That gets me every goddamn time.
Sorry, when I clicked on this my legs are both up on a sub & fan under my desk and my left hand was holding a bong.
Am I a bad person if I don't get this?
In this thread: magical snowflakes try to be different.
My legs were crossed and my left hand was playing with my facial hair.
You win, josh.
I was had.
Left hand on face, but both feet were on the chair in front of me. Kind of like the fetal position.
You got me.
I will cross my legs knee to knee, I don't give a fuck. I find it more comfortable.
This thread is now about Tones being a fruitbasket.

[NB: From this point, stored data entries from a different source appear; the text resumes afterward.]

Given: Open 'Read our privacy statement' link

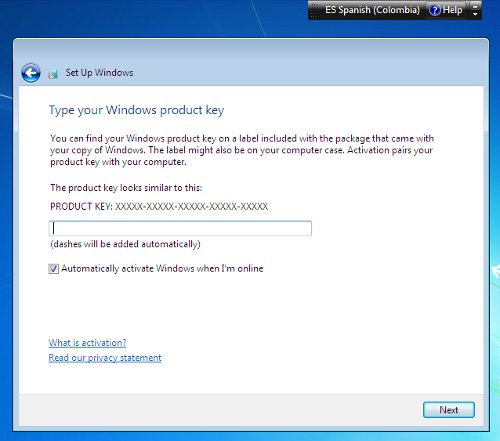Looking at the screenshot, I should click(x=105, y=358).
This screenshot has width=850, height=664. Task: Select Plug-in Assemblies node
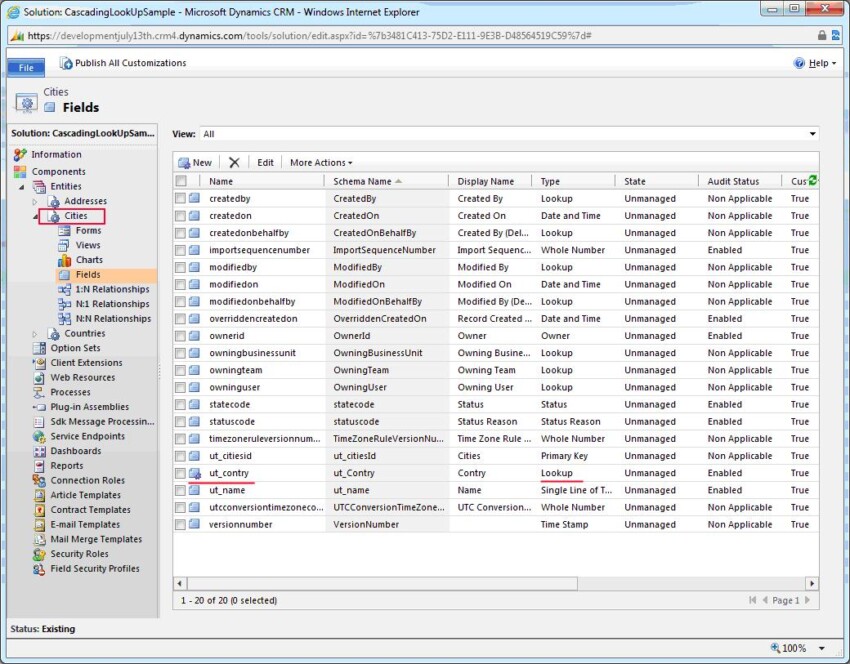click(x=89, y=407)
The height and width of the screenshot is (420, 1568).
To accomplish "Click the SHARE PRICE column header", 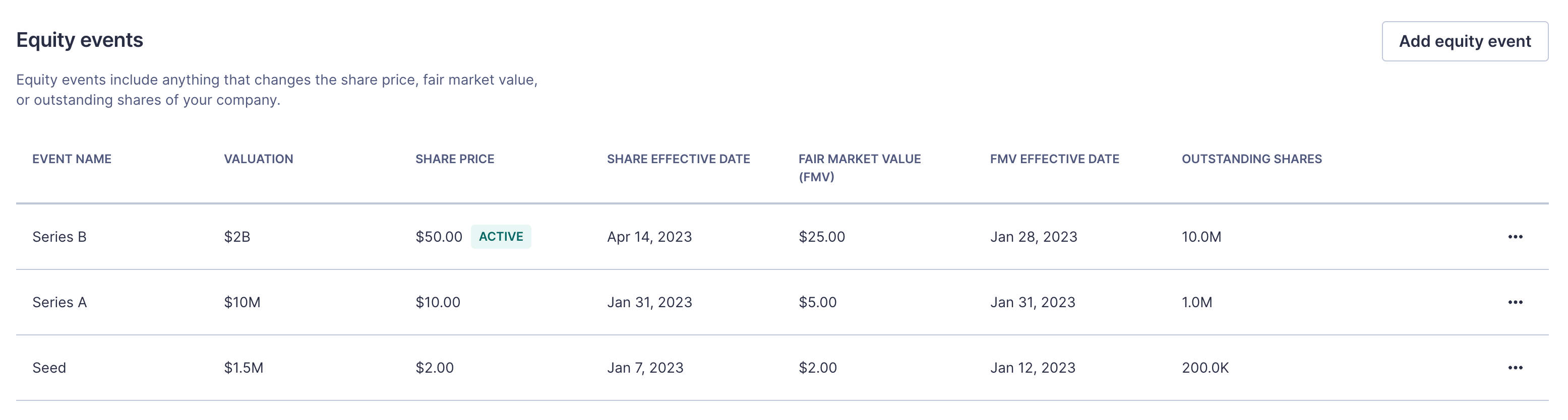I will [455, 159].
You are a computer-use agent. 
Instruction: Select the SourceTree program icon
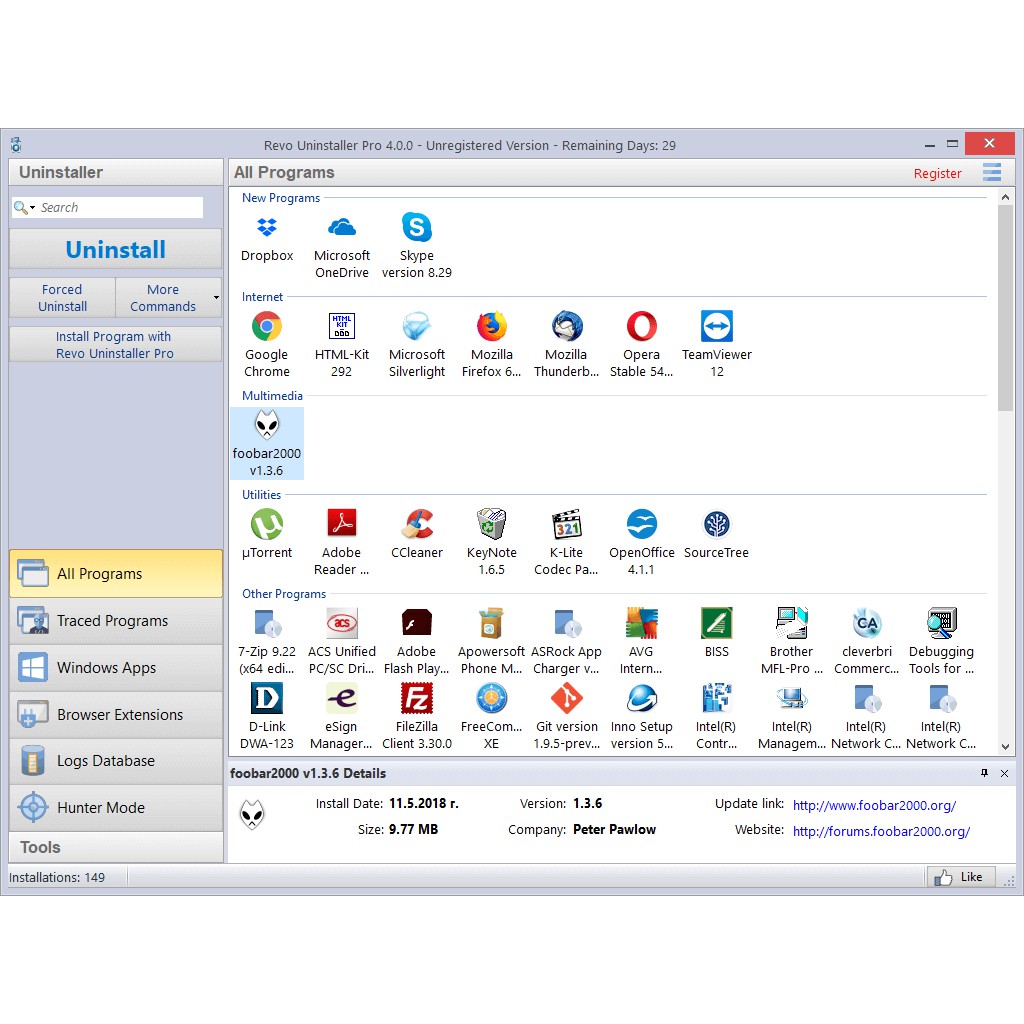click(716, 525)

This thread now has my approval.
like it needed it
I leave the tucking to you.
How about the pegging?
Peggling?
Don't pretend you don't know about pegging.
I cross my legs like a woman.
I tuck it back like Silence of the Lambs.

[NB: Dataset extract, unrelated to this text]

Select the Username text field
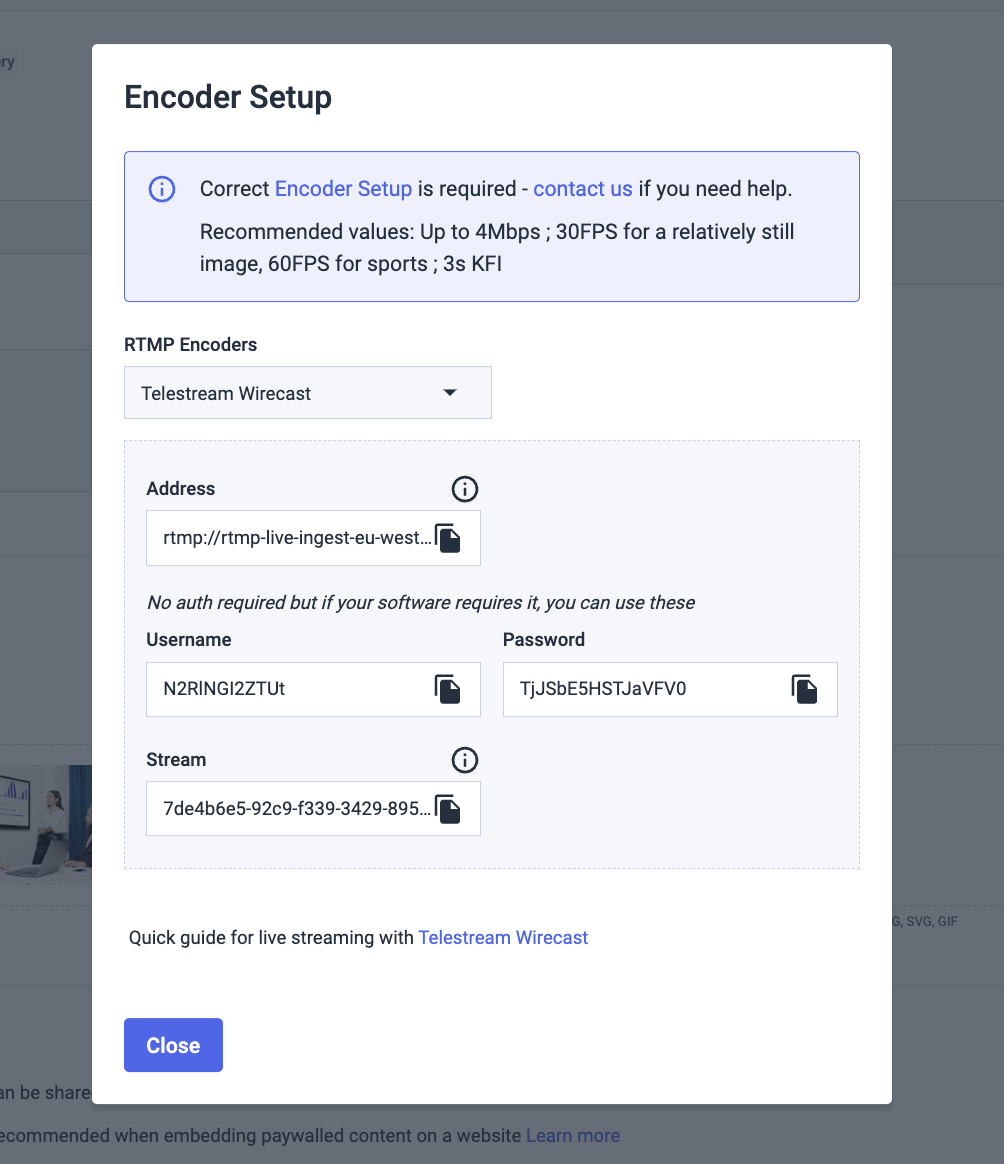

This thread is now about throwing a handful of semen into Jodie Foster's face.
I was going to make a joke about bbobb and pegging until I found out that it's a real term for a real thing.
Would you fuck me?
I'd fuck me.
(S)he wouldn't fuck me in Osaka. :(
That was exactly bbobb's problem; he asked, and real men don't ask, they take.
Why don't women need umbrellas?
Because it doesn't rain in the Kitchen.
Q: If a man hits a woman while driving, whose fault is it?

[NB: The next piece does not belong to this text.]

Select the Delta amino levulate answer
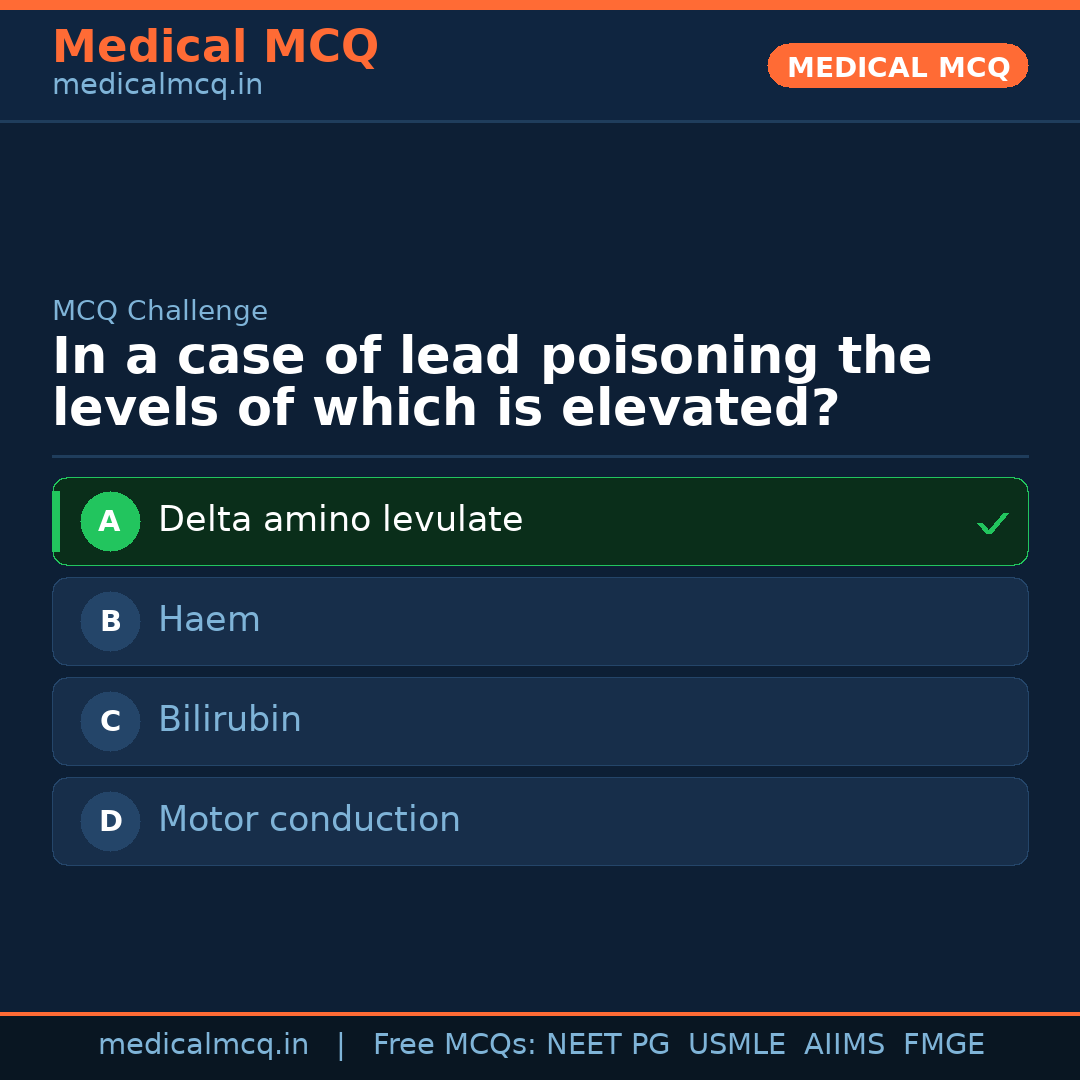click(340, 520)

A: The man's, why was he driving in the kitchen?
These sorts of threads make me fall in love with TNL all over again.
Wow, Young Josh is back.
Nice steam effects in the third panel.
Legs spread, left forearm on left thigh, left hand hanging in front of my cock.
Quote:
Originally Posted by Jay-Z
I know the exact spot where comfort time is on the tap. I turn the water on, take a shit and jump in.
I have no trouble at all believing that.
You don't?
I did once (and only once), and boy do I regret letting my friend take that picture.
Buffalo Bill is a cop now.
The age of cowboys is over.
The other night our GM asked us to make him the ultimate cheeseburger, so we made 4 patties, 4 cheese slices, 4 pieces of bacon, a handful of shoestring onion rings, and 4 slices of bun stacked up.
It was amazing.
This thread is now about 175/90.
LUTHERBURGER ACTUALLY.
YOU READY TO DIE???
HAMDOG!
Burly.
I'm so making that.
DON'T YOU PUSSY OUT ON THE FRIED EGG AND CHILI EITHER, MOTHERFUCKER!!!